Jumat, 3 Oktober 2025

Tragedi Arena Tinju Indonesia

Kemenpora: Menpora Tidak Layak Dianggap Lalai

Menpora Roy Suryo tidak layak dianggap sebagai pihak yang bertanggung jawab atas tragedi Nabire

ist
Menpora terlibat pembicaraan serius dengan Pembina YUTI/UTI Pro Grand Master Lioe Nam Khiong pada Penutupan Turnamen Taekwondo Internasional best Of The I Minggu (30/6) di GOR Amongrogo. 

TRIBUNNEWS.COM, JAKARTA - Staf khusus bidang komunikasi Kemenpora Heru Nugroho Setio Utomo mengatakan, Menpora Roy Suryo tidak layak dianggap sebagai pihak yang bertanggung jawab atas tragedi pertandingan tinju di Nabire, Papua.

“Kemenpora itu bertanggunjawab terhadap pembinaan olahraga, termasuk mendukung penyediaan sarana olahraga. Pada kasus Nabire, kesembronoan ada pada panitia pelaksana dan itu sudah ditunjukkan dengan ditetapkannya Ketua Panitia Pelaksana Kejuaraan Tinju Bupati Nabire Cup 2013 sebagai tersangka oleh polisi,” kata Heru dalam pernyataannya, Rabu(24/7/2013).

Heru menanggapi kesimpulan Komisi Nasional Hak Asasi Manusia (Komnas HAM) terkait tragedi saat menonton pertandingan Tinju Bupati Cup di Nabire, belum lama ini. Walau dalam kesimpulannya dinyatakan kecelakaan murni. Namun, Komnas HAM menyatakan, hal itu disebabkan kelalaian Menteri Negara Pemuda dan Olahraga Roy Suryo.

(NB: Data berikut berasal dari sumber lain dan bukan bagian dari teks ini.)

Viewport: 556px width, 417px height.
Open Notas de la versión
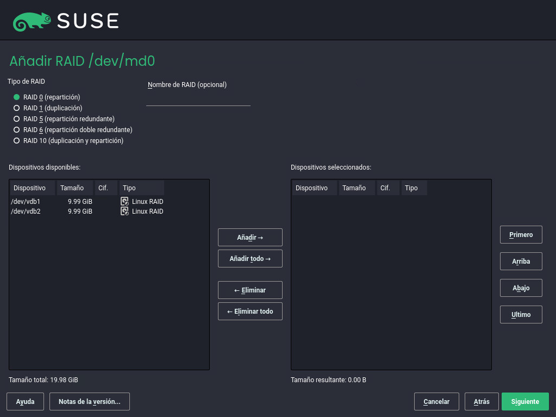tap(90, 402)
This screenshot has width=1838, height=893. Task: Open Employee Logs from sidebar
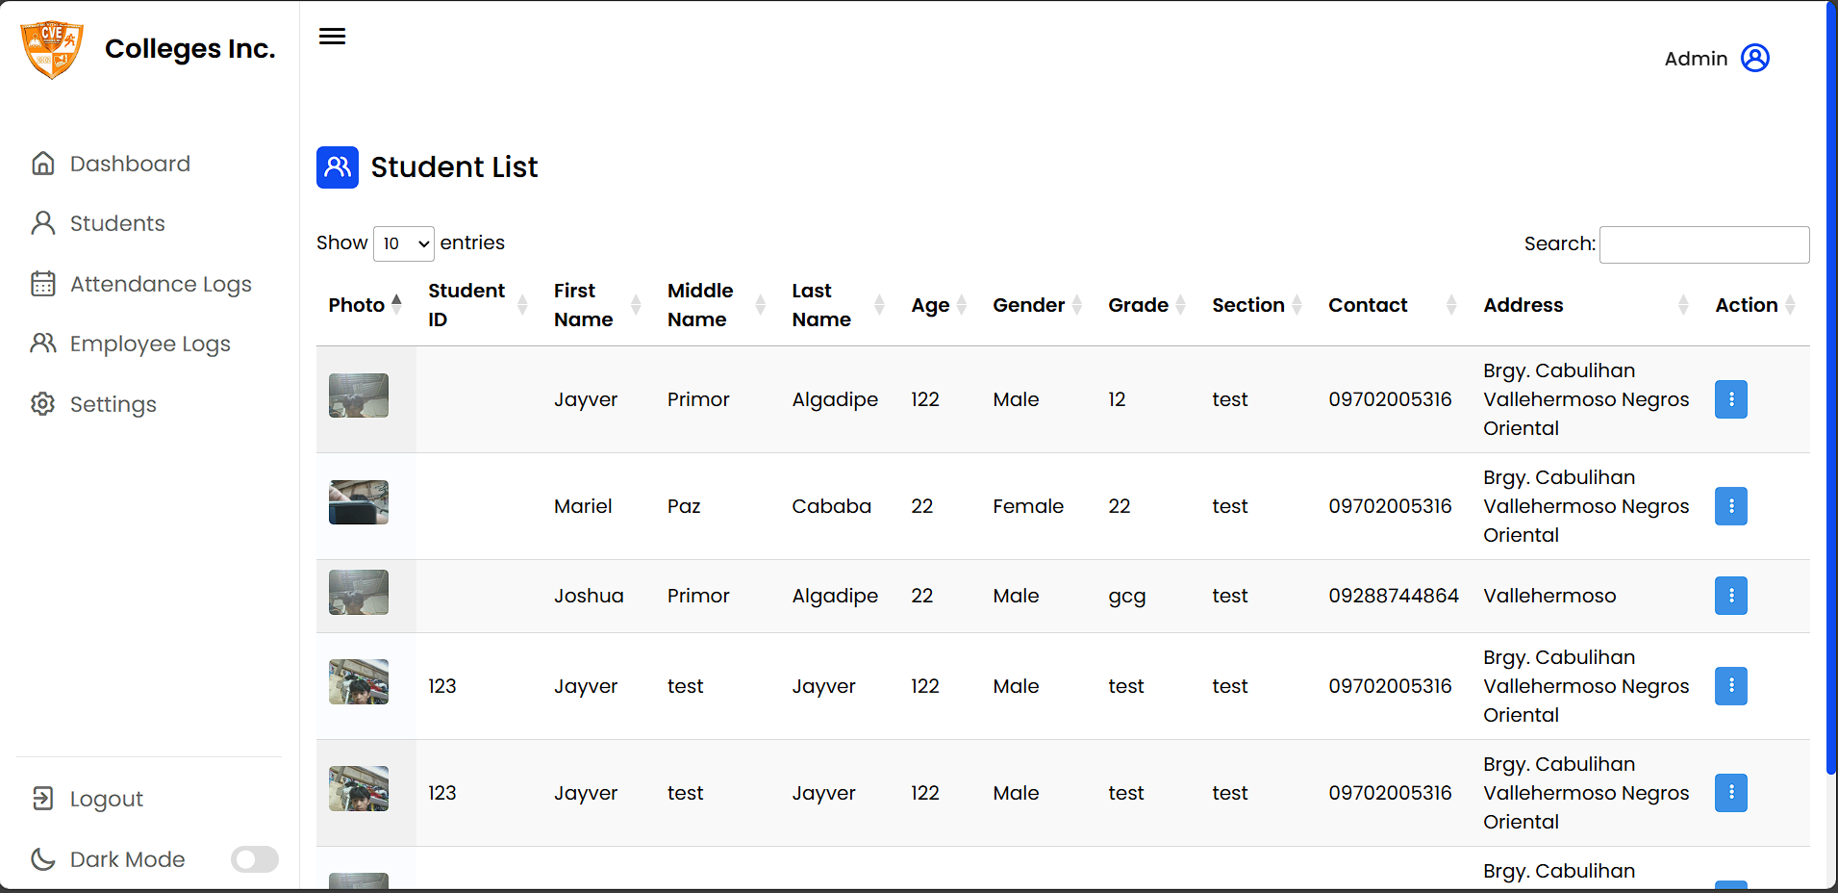pos(150,344)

Dalam pandangan Komnas HAM, tragedi itu terjadi karena ada ketidaktaatan atau ketidakpatuhan bahkan ketidakjelasan SOP (standard operating procedures/prosedur operasi standar) penyelenggaraan acara olahraga baik Peraturan Menpora maupun peraturan asosiasi olahraga termasuk Pertina (Persatuan Tinju Amatir Indonesia).

Sehingga Menpora lalai dalam mengontrol termasuk kelayakan sarana prasarana olahraga.

Komnas HAM berkesimpulan Menpora bertanggung jawab terhadap penyelenggaraan olahraga di seluruh Indonesia termasuk keselamatan suporter.

Menurut Heru, panitia pelaksana wajar dimintai pertanggungjawaban karena  kapasitas gelanggang tak bisa melebihi 900 orang.

“Lha saat pertandingan itu, penonton sampai 1.500 penonton. Itu kesembronoan fatal dari panitia,” katanya.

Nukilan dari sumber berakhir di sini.